* [Data for processing]
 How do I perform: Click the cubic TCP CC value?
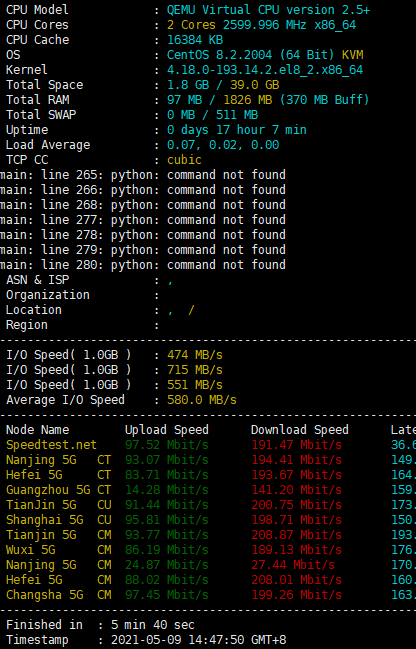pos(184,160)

...

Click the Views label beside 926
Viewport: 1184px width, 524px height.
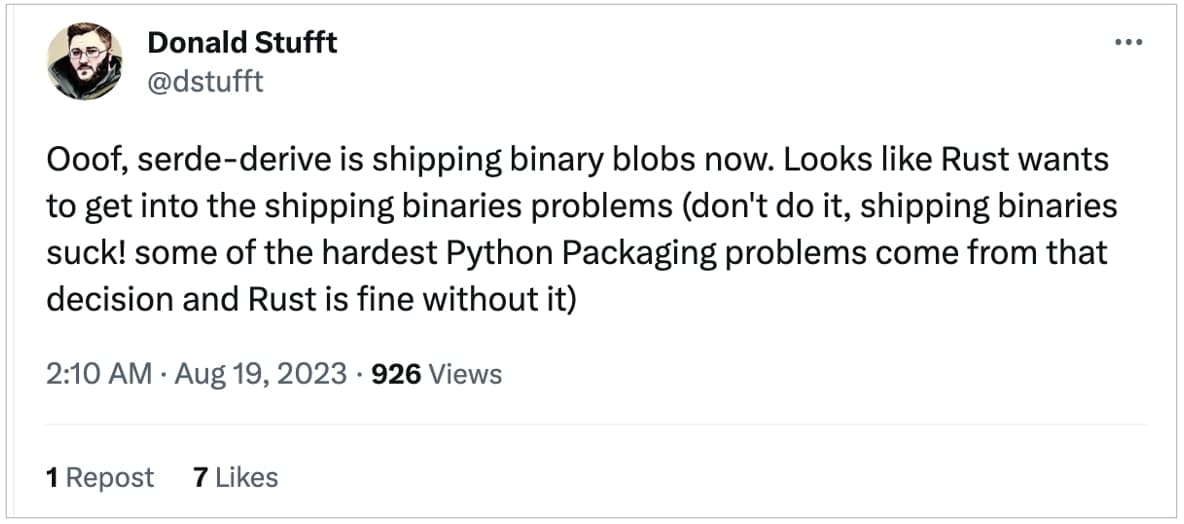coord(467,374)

* [Your task]
Begin at the line of the material that has "Click the Views label beside 926" and stop after the line that has "coord(467,374)", then write those lines out again with "label" changed to "text" and nothing else altered. Leave the pictures out of your answer.

* [Right answer]
Click the Views text beside 926
Viewport: 1184px width, 524px height.
coord(467,374)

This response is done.